Bir gün önce de babam kedi çiftliği kurmuş(gerçek hayatta çiftlik olmasa da evin önü kedi barınağı!)...bir sürü gözleri daha yeni açılmış yavru kedi kucağındaydı...yerde ayaklar arasında dolaşan  yine bir sürü beyaz güvercin...bir önceki gecenin rüyalarını ise hatırlamıyorum...bir ara tekrarlanan rüyalarım vardı...Haseki'den bir ara sokaktan balık pazarı gibi bir yere iner orada palamut, torik, lüfer ne varsa hemen yan taraftaki ızgarada yaptırır yerdim...balıkçıların yerleri, tezgahları ve bu saydığım balıklar bile hiç değişmezdi...sonra bir ara evin döşemelerini kaldırınca aşağısı deniz oluveriyor, oltayı sallandırınca doluveriyordu...arka balkondan bahçeye doğru, kanalizasyon "rögar" kapağının boşluklarından, sokakta yapılan kazıdan kalan çukurun içine hep olta sallandırırdım...şimdilerde bu tekrarlar kayboldu!Uykuda bilinçaltımızda yer etmiş ortak bir rüya vardır...o da düşmek...yüksek bir yerden, uçurumdan...bu sırada refleks olarak ayağımız atar...ya da tendonlarımız gerilir bir anda...bunun temelinde ilk insanların geceleri tehlikelerden, vahşi hayvanlardan korunmak için yüksek ağaçlar üzerinde uyumak zorunda kalmaları...ve tabi ki bununla gelişen düşme korkusu...işte en ilkel benliğimizde yer etmiştir bu düşme olayı...
Tüm sanatları besler rüyalar...tüm insanları!Çözülmeyi bekleyen karmaşık problemler, dedektif hikayeleri, kovalamaca egzersizleri, mahallenin gece bekçileridir onlar...rengarenk uçurtmalar, dirilip gelen akrabalar, sevdikleriniz, korktuklarınız...sürekli canlı tutar sizi hayatın içinde hayata karşı...mesafeler, derinliklerin adı yoktur...her an her şey olabilir...beklersiniz, umarsınız...herhangi bir sebeple uykudan uyanmış olsanız bile rüyaya kaldığı yerden devam etmesi için konsantre olmaya, hemen uykuya dalmaya çabalarsınız!Şekilden şekle girerek en son yüzükoyun kollarınız altınızda ağırlığınızdan uyuşmuş bir şekilde belki uyanırsınız....dikkat ettim ; en yoğun ve ilginç rüyaları "sabaha karşı dilimi"nde görüyorum?!

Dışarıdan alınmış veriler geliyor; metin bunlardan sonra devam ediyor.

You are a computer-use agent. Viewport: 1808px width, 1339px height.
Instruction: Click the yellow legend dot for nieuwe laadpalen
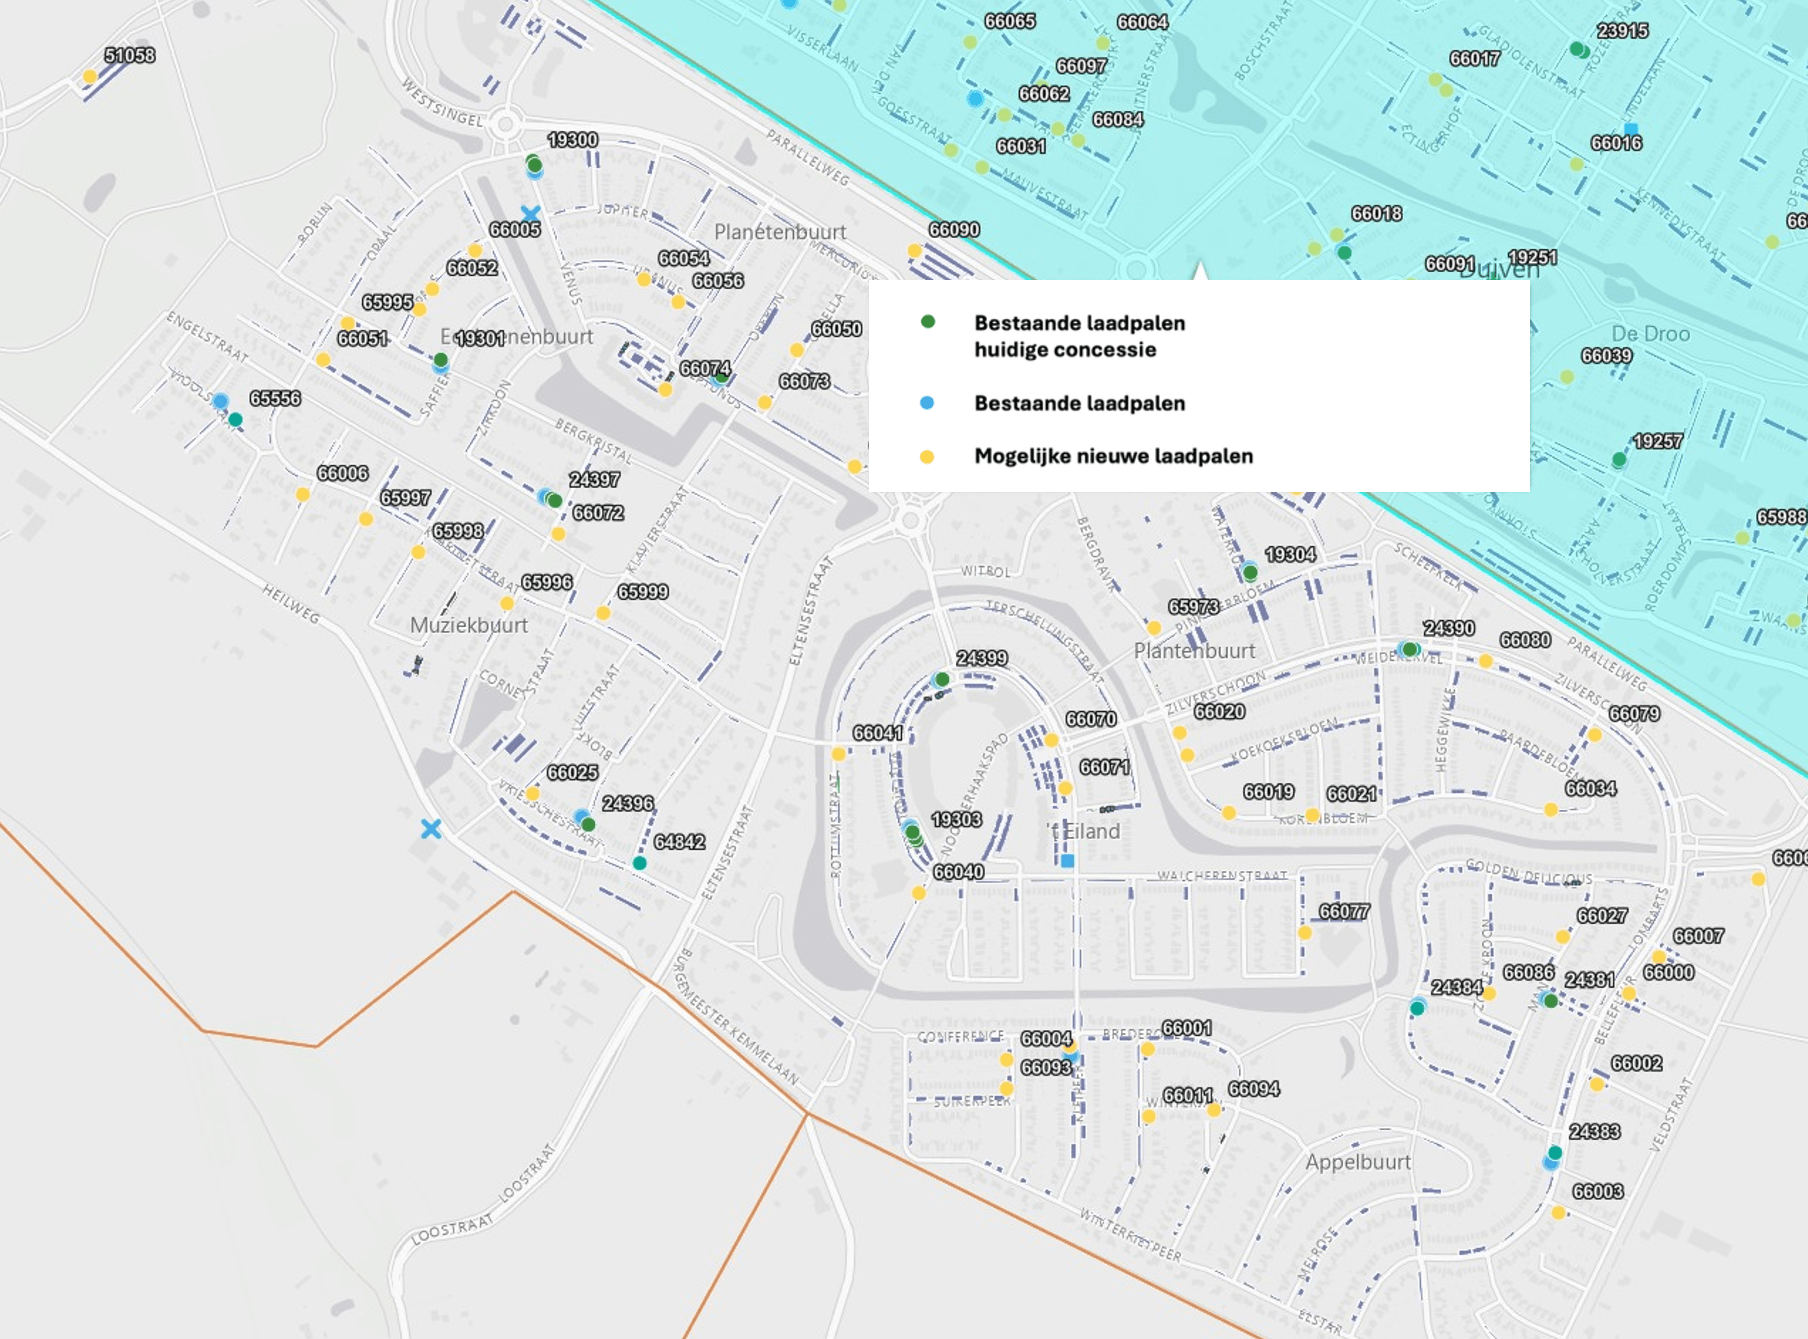[x=927, y=457]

Bodrum...Bodrum...Torbaaa!




3-4 ay önceden; indirimli tatil avantajı ile torbadan "Bodrum/Torba" tatili çıkmıştı...pek benim tarzım değildi ama deneyip görmekte fayda vardı belki de..."Voyage" Otel ya da Tatil köyü...çok yeni bir tesis olmadığı için çevre düzeni ve botaniği tam anlamıyla oturmuştu...özellikle Begonviller ağaç olmuştu... Okaliptus ağaçlarının üstünde sabahın sessizliğinde arı sürüsünün sesini, karatavuklar, alakargalar, iskete ve bülbülleri dinledik...  ...çevre sakini canlılar arada yüzlerini de gösteriyordu...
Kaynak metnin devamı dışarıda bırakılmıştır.